Page last updated at 17:59 GMT, Tuesday, 28 April 2009 18:59 UK

Driver 'waited for firebombers'

The house on Lonsdale Square
The property is the home and office of Gibson Square director Martin Rynja

A cab driver waited in a car while two men firebombed the home of the publisher of a novel about Prophet Muhammad, Croydon Crown Court heard.

Abbas Taj, 30, from Forest Gate, east London, waited as the men poured diesel through a letterbox at Martin Rynja's home in Islington, north London.

Ali Beheshti and Abrar Mirza have admitted conspiring to recklessly damage property and endanger life.
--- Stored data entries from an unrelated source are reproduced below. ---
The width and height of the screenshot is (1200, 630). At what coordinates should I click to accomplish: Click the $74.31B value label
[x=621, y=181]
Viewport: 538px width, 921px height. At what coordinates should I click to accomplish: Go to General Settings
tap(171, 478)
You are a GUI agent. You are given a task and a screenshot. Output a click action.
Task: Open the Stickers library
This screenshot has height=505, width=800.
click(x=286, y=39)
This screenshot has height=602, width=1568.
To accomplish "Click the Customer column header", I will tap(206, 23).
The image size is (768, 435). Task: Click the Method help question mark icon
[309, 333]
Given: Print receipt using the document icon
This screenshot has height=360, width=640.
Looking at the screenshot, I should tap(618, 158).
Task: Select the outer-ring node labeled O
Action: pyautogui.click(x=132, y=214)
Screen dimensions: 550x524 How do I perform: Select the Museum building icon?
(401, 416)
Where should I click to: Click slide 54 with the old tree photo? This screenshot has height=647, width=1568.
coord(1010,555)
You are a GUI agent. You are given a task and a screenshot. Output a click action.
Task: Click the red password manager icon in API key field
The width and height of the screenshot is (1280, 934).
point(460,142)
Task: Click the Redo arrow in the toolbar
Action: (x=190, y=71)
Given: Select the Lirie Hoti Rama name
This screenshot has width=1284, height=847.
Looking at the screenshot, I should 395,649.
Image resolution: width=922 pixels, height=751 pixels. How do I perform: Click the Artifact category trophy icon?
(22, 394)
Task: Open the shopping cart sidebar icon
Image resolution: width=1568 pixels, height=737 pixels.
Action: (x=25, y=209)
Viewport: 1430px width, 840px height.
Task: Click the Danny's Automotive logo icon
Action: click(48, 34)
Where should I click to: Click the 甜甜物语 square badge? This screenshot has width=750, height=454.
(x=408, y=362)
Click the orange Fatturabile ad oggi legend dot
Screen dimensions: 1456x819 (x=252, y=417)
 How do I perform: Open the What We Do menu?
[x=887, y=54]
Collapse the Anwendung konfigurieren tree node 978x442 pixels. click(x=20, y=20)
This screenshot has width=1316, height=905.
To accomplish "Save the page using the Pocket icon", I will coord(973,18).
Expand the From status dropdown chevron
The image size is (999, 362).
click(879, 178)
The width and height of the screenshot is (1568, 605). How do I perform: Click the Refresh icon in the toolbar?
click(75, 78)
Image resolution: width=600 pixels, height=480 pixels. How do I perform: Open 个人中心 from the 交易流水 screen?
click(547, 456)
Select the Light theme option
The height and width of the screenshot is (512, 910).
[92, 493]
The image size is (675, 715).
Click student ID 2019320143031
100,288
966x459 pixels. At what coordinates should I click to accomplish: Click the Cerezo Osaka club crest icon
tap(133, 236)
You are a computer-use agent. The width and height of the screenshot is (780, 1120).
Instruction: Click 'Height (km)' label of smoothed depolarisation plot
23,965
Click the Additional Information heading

Mr Taj, who denies the same charge, knew about the plot, the court heard.

The Islington home of Mr Rynja, a Gibson Square publisher, was attacked on 27 September 2008, just before the release of The Jewel of Medina.

The book is about Prophet Muhammad's child bride A'isha.

'Reconnaissance' drives

David Waters QC, prosecuting, said Beheshti - an unemployed man from Tavistock Gardens, Ilford - and Mirza - a mobile phone salesman from Eastfield Road, Walthamstow - had visited the property twice, soon after hearing about plans to release the book the UK.

Officers found two phones from minicab driver Mr Taj's car which had photos of the target, the court heard.

Mr Waters said: "Although he may not have been recruited very long before this, Taj was clearly a knowing party to the proposed arson."

The diesel to fuel the arson was stored in the boot of Mr Taj's car on the day of the attack, the court heard.

He and Beheshti picked up Mirza near the Queens Road Mosque in Walthamstow and then visited the Regent's Park Mosque, before reaching Lonsdale Square in the early hours of 27 September, jurors were told.

The car was seen making "two reconnaissance or drive-throughs" before parking nearby, the court heard.

"It is also the vehicle which would have allowed the defendant to make a speedy getaway from the scene of the crime if they hadn't been arrested within minutes," Mr Waters said.

"Taj's role was as the driver of that vehicle."

When the car stopped, Beheshti and Mirza approached the house and Beheshti was seen pouring something through the letterbox and lighting it.

Police had alerted people who usually lived in the house of a possible attack and arrested the pair after seeing them start the fire.

The prosecutor said Mr Taj drove away as his accomplices were arrested.

The trial continues.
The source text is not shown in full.